(Material supplied Opens)

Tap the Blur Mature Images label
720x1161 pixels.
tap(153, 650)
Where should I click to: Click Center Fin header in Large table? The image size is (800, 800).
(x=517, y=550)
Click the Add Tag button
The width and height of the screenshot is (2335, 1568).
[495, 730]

(Material supplied Closes)

Exercise aim:
The lines above need to be restated word for word, all of them.

Answer:
Tap the Blur Mature Images label
720x1161 pixels.
tap(153, 650)
Where should I click to: Click Center Fin header in Large table? The image size is (800, 800).
(x=517, y=550)
Click the Add Tag button
The width and height of the screenshot is (2335, 1568).
[495, 730]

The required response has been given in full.